Second, it means that you have to trust all these third parties, and keep the list of those parties in your browser up to date.  That might not sound like a problem, except for two things.  First, we know people don’t always install updates right away.  Second, some of the CAs have made some pretty big blunders in the past.  Since you probably have other things to do, it is unlikely that you will go through the list of CAs and make decisions one at a time about whether that CA is responsible. 

DNSSEC makes it possible to replace this machinery.  With DNSSEC, you can trust that the DNS data you get about secure.example.com is the real thing: nobody can spoof it.  This means that if the administrator of  secure.example.com could put the necessary key information into the DNS, you could just look it up there, and be sure that the data you got back was right.  Then you could use that data to secure your web connection.  In this ca se, you don’t have to trust any third parties, and the site operator doesn’t have to involve any third parties (or pay any money to them) either.  The work needed to make this happen is already being done at the Internet Engineering Task Force (IETF) in the DNS-based Authentication of Named Entities (DANE) working group. Participation is open.  For more details, see http://tools.ietf.org/wg/dane. But the technique needn’t be just for the web.  On the web, most secure sites are using certificates signed by a CA today, and so one could argue that there is no reason to fool with  something that is working.  But other services aren’t like that.  The overwhelming majority of SMTP servers that use TLS are using self-signed certificates.  This means the authentication mechanisms already available to us are not even being used.  This contributes to the spam problem — but it is too much hassle to use CA-signed certificates for mail systems, so nobody does it.

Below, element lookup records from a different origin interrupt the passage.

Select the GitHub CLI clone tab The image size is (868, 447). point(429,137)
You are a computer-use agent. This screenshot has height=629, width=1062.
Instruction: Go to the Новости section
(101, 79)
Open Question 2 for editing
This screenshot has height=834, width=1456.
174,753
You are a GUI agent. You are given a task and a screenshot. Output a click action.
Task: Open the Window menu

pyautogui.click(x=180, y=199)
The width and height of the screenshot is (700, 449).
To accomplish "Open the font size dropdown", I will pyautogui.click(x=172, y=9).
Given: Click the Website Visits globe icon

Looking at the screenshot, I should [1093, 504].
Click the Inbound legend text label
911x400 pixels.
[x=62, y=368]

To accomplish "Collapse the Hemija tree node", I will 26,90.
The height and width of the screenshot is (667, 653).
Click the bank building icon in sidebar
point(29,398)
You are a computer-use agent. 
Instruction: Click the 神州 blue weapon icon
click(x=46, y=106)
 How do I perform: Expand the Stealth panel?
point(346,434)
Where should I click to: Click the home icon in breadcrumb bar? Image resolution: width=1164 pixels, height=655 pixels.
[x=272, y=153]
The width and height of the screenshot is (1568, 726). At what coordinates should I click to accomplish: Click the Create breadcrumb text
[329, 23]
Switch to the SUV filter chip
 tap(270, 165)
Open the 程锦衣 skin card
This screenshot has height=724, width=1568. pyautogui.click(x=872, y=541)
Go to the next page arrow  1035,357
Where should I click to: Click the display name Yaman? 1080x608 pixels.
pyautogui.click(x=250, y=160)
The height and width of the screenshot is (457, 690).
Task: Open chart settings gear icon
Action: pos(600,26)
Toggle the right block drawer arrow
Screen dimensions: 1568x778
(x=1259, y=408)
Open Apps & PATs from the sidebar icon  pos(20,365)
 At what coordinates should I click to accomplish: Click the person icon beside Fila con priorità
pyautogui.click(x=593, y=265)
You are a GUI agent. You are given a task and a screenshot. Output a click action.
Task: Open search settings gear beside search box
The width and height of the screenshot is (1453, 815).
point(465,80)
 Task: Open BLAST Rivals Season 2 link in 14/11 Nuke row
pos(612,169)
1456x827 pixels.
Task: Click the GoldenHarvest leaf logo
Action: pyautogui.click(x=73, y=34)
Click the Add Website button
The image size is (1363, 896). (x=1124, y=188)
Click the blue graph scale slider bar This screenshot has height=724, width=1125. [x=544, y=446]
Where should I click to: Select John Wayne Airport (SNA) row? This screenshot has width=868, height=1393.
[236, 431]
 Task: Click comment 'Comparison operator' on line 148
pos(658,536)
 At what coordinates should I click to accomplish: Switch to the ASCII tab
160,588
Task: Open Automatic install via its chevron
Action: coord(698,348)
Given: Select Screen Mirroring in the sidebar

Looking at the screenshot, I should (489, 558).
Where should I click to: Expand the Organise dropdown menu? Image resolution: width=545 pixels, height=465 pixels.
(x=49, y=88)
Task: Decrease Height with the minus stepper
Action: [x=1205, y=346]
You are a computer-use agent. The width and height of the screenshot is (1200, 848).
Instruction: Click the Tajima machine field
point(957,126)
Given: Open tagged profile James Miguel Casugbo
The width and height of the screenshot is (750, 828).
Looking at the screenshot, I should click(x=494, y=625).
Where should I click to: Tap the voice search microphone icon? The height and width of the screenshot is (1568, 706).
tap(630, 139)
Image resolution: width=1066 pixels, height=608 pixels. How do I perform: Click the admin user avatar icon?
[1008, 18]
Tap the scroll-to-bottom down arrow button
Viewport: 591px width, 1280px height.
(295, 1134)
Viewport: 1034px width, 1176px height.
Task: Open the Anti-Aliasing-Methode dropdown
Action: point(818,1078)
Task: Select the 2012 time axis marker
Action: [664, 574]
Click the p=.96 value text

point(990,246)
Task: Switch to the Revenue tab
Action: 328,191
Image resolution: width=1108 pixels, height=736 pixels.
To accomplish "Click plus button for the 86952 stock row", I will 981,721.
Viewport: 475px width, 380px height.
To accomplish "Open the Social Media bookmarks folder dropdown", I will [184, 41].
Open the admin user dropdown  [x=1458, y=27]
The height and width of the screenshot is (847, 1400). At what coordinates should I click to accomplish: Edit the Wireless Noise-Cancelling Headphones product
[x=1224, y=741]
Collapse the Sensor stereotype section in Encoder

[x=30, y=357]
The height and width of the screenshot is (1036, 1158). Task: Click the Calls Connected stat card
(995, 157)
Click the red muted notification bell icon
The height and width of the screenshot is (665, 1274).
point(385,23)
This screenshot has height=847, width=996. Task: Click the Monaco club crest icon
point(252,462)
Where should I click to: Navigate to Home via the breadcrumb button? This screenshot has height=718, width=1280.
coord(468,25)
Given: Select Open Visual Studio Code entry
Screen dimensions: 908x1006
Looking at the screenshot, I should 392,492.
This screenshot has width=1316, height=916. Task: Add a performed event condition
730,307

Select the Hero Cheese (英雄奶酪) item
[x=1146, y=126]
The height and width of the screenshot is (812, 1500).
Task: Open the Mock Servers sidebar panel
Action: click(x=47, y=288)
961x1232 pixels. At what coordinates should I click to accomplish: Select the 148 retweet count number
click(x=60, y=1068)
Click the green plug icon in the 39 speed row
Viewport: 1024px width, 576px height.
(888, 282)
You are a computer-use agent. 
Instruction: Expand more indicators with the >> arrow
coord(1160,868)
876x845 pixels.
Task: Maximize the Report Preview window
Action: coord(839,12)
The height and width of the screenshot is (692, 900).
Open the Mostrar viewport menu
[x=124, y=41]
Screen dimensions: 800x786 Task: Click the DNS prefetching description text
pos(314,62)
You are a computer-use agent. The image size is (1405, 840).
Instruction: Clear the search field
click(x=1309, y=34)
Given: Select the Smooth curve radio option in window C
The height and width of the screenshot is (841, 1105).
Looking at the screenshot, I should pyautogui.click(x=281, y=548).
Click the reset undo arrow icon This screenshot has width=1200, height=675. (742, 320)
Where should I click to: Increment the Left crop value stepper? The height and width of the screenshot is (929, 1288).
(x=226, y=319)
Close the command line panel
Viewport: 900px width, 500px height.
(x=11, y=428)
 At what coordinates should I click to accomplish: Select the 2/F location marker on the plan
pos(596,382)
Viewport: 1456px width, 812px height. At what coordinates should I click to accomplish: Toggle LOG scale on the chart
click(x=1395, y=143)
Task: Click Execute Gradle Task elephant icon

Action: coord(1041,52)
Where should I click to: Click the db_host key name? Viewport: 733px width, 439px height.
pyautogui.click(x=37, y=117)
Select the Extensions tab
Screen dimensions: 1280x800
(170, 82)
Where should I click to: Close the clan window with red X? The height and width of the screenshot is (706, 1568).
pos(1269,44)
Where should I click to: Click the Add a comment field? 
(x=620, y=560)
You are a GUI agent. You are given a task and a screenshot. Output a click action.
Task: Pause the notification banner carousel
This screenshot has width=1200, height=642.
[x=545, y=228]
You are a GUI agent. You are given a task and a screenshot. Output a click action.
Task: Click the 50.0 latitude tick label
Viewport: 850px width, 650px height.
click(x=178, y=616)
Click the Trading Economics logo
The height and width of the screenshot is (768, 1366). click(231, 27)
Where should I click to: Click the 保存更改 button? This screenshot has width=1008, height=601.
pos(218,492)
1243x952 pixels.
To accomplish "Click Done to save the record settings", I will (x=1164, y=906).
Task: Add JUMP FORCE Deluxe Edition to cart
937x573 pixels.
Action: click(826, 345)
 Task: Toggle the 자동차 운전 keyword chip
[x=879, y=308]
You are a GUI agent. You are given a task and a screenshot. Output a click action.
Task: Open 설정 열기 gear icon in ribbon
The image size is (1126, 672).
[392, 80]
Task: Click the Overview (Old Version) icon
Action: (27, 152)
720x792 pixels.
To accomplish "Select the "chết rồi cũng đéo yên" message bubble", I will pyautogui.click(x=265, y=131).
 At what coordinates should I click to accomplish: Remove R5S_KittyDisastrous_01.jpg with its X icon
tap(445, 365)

Authentication for VPNs is also an area ripe for developments using DNSSEC.  Today, configuration of VPNs is often a headache for IT staff, who often either have to touch every computer that will participate in a VPN in order to set it up, or else distribute software via some unsecured channel and use “leap of faith” as the first step in the validation chain.  DNSSEC could be used to perform that initial bootstrap of trust, freeing up IT staff time and making VPN connections much easier.  SSH has already shown part of the way to do this, using the SSHFP resource record.  Once you have a provably trustworthy, globally-available database, it becomes obvious that many problems of establishing initial trust go away.

DNSSEC is not magic, of course.  Nothing will help you get to the right server if the operation at secure.example.com has been taken over by a bad guy.  Putting keys or certificates into the DNS will not make website operators’ lives better if the person who runs the DNS won’t co-operate.  But those are not new problems, and they are problems that are best solved with management direction.  And none of this leveraging of DNSSEC is ready today: the tools don’t exist, the protocols are only just being designed, and DNSSEC itself is still hard enough to use that people make mistakes all the time.  But DNSSEC gives us an incredibly exciting opportunity to make practical, easy to use security gains available to everyone on the Internet.  It’s time to concentrate on stage 2.